Asegura tu viaje en la nube con nosotros

What is Apache Spark-Hadoop?

Apache Spark is a light and fast cluster computing technology, intended for fast computation. It is based on Hadoop MapReduce and it covers the MapReduce model to professionally use it for additional types of computations, which comprises collaborative queries and stream processing. The main feature of Spark is its in-memory cluster computing that surges the processing speed of an application.
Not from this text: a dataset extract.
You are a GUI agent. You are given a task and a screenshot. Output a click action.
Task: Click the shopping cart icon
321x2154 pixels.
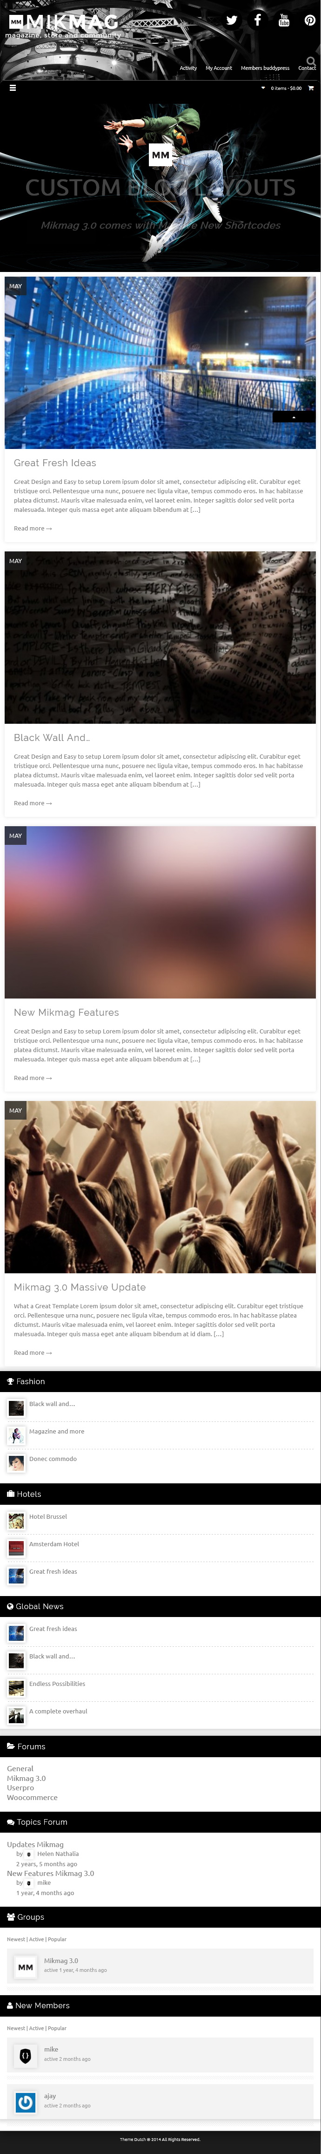[311, 88]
Spark is intended to cover a wide variety of assignments such as batch requests, iterative algorithms, interactive queries and streaming.


Apache Spark has become the engine to improve numerous of the competences of the ever-present Apache Hadoop setting. For Big Data, Apache Spark meets a lot of requirements and runs natively on Apache Hadoop’s YARN. By running Apache Spark in Apache Hadoop environment, gain all the safety, governance, and scalability characteristic to that platform. Apache Spark is also very well integrated with Apache Hive and advances access to all Apache Hadoop tables utilizing integrated security.

The engine was established at the University of California, Berkeley’s AMPLab and was given to Apache Software Foundation in 2013.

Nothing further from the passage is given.